Show all lines of the entries in which the word "agent" is found.

BEGIN Data provided

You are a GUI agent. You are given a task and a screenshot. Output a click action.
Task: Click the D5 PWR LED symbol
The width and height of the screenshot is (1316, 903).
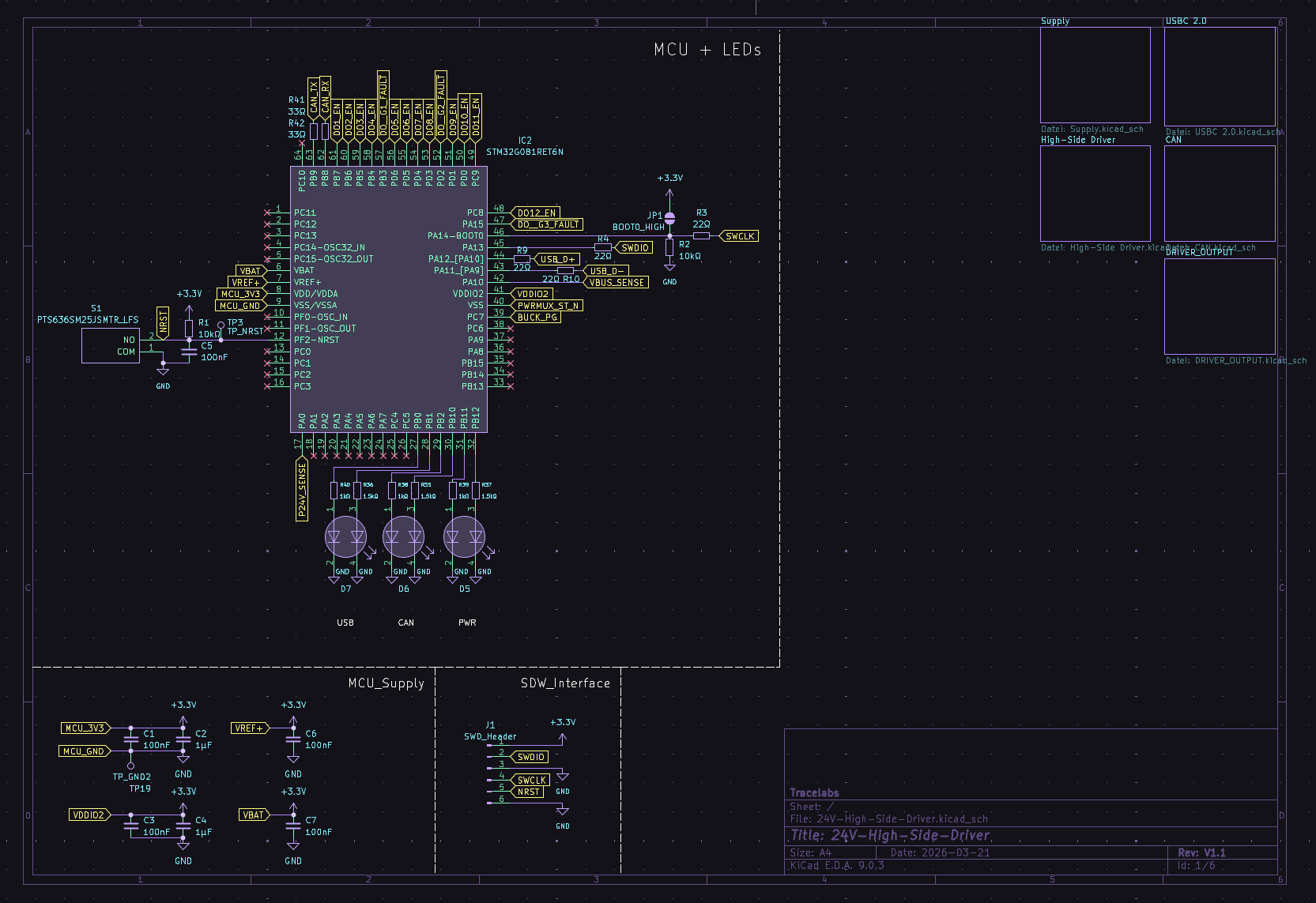click(x=464, y=538)
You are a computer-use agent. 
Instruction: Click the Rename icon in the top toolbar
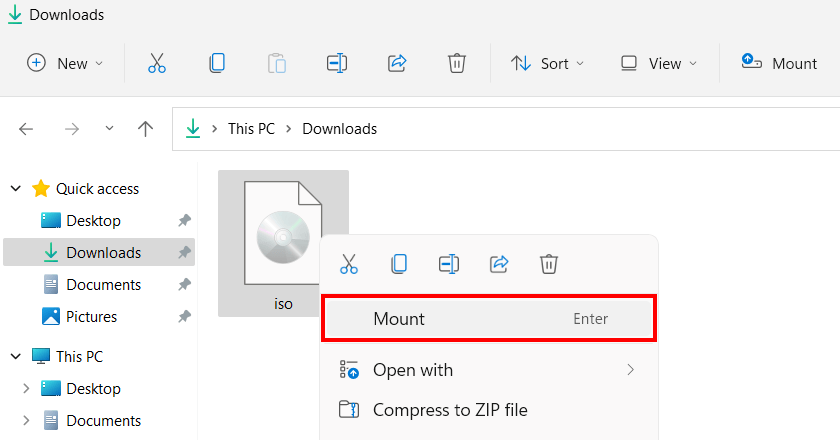coord(337,63)
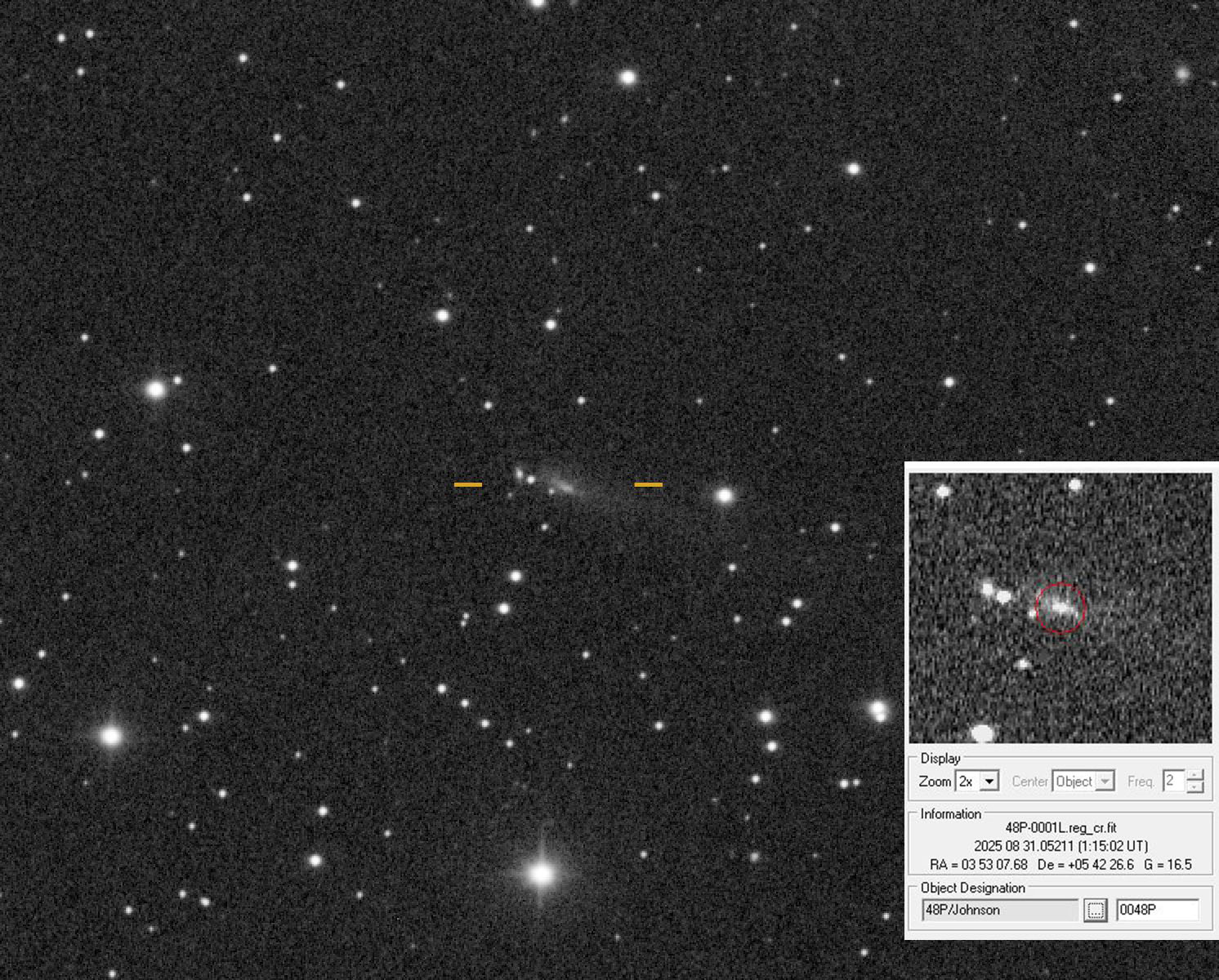This screenshot has height=980, width=1219.
Task: Open the Zoom 2x dropdown arrow
Action: (989, 782)
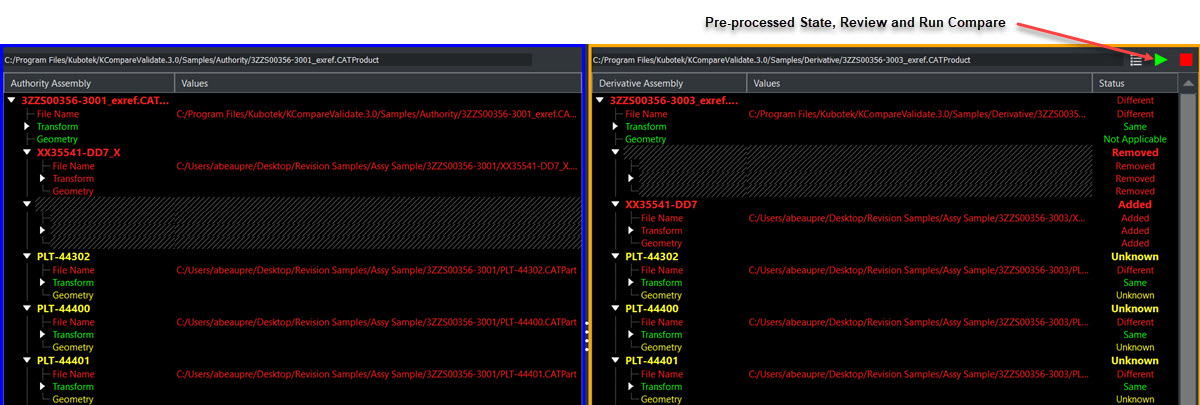1200x405 pixels.
Task: Open the list options icon beside Run
Action: [1136, 60]
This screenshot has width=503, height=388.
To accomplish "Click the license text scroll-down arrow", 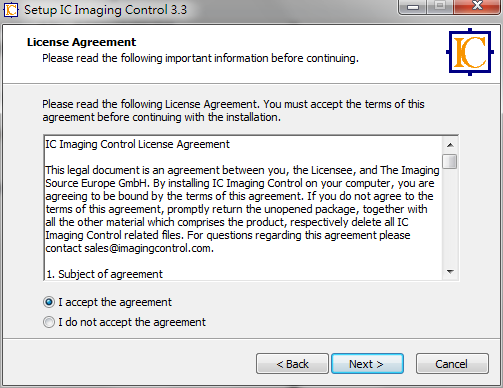I will point(450,272).
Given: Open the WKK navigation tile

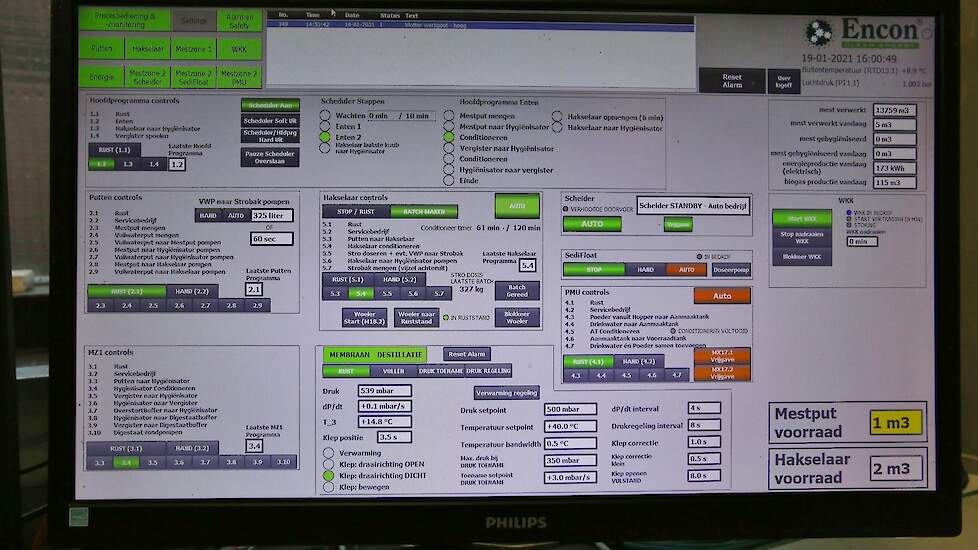Looking at the screenshot, I should tap(239, 48).
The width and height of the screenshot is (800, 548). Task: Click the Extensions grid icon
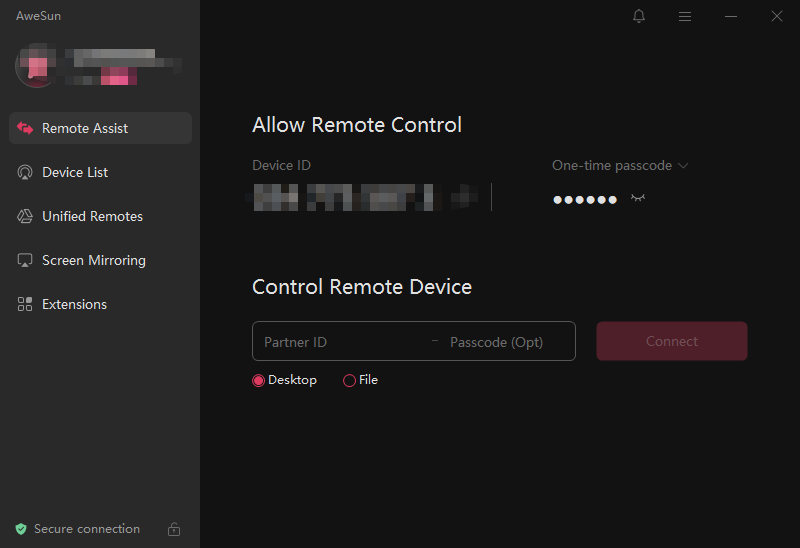tap(25, 304)
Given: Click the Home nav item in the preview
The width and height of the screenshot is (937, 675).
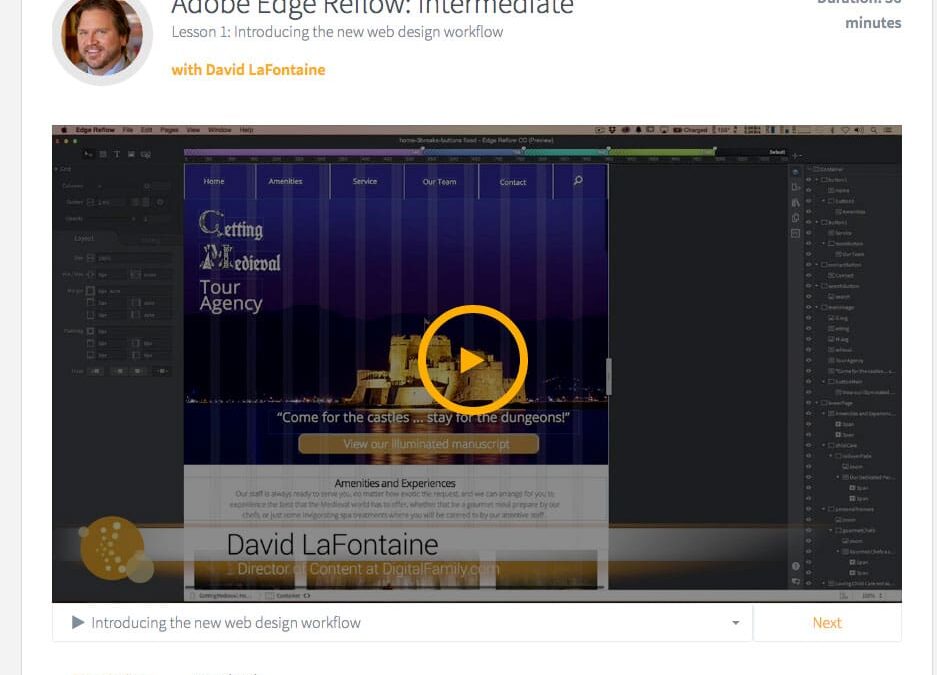Looking at the screenshot, I should (214, 182).
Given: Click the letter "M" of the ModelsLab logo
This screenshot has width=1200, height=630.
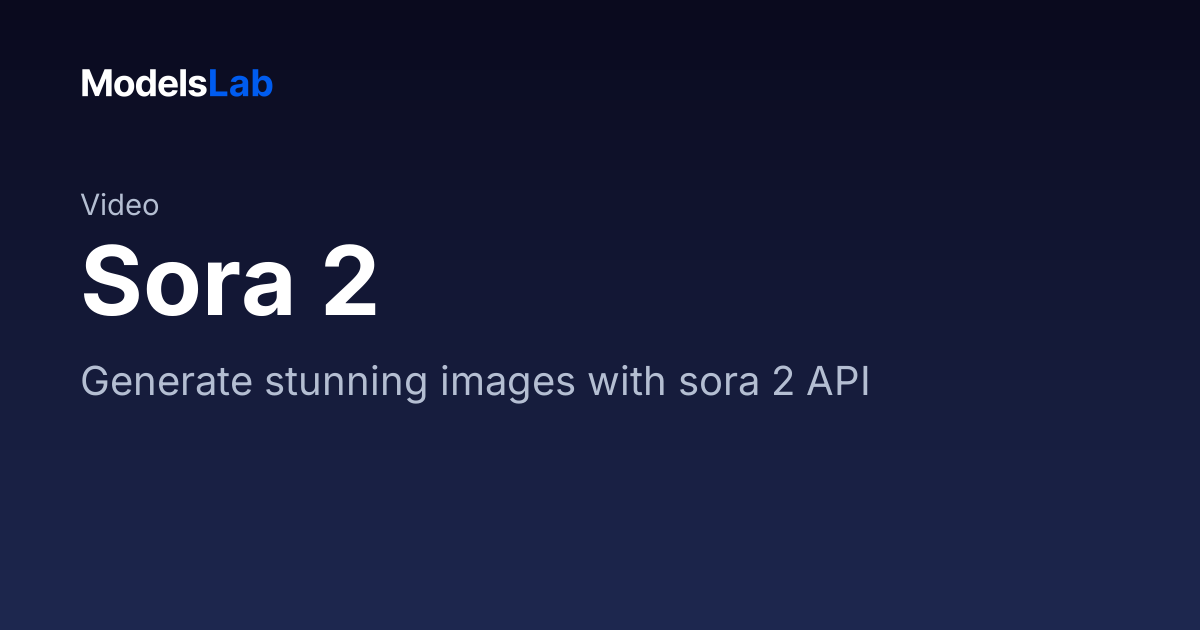Looking at the screenshot, I should (x=95, y=84).
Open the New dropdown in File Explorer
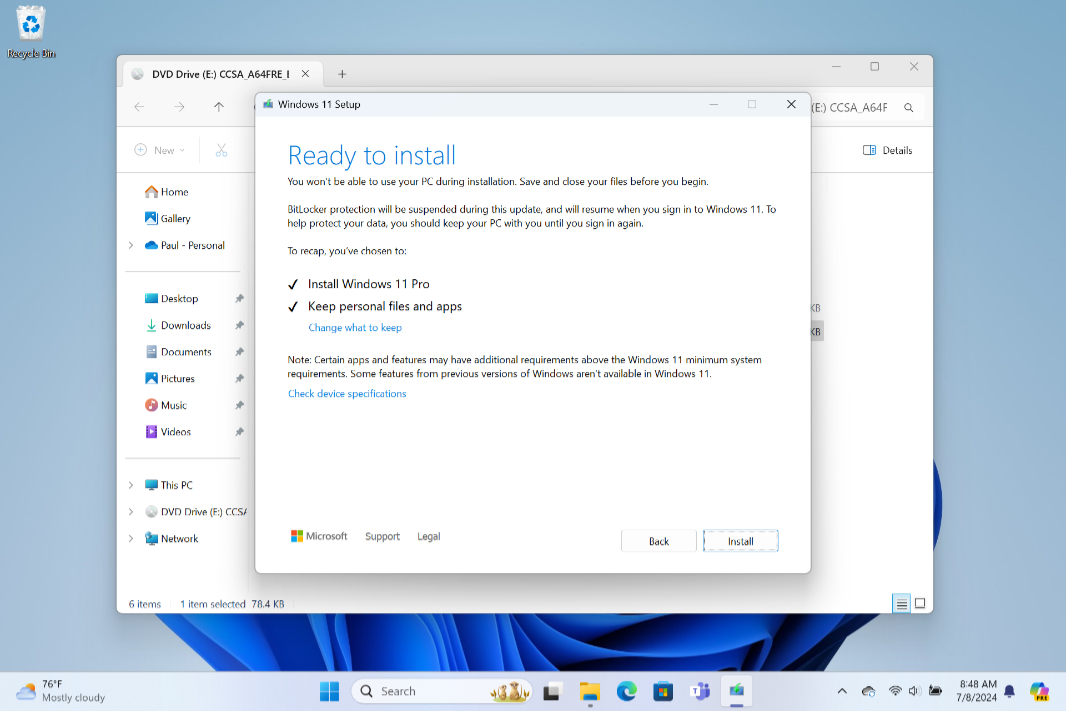This screenshot has height=711, width=1066. (160, 150)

END Data provided

Finished exercise:
You are a GUI agent. You are given a task and a screenshot. Output a click action.
You are a computer-use agent. 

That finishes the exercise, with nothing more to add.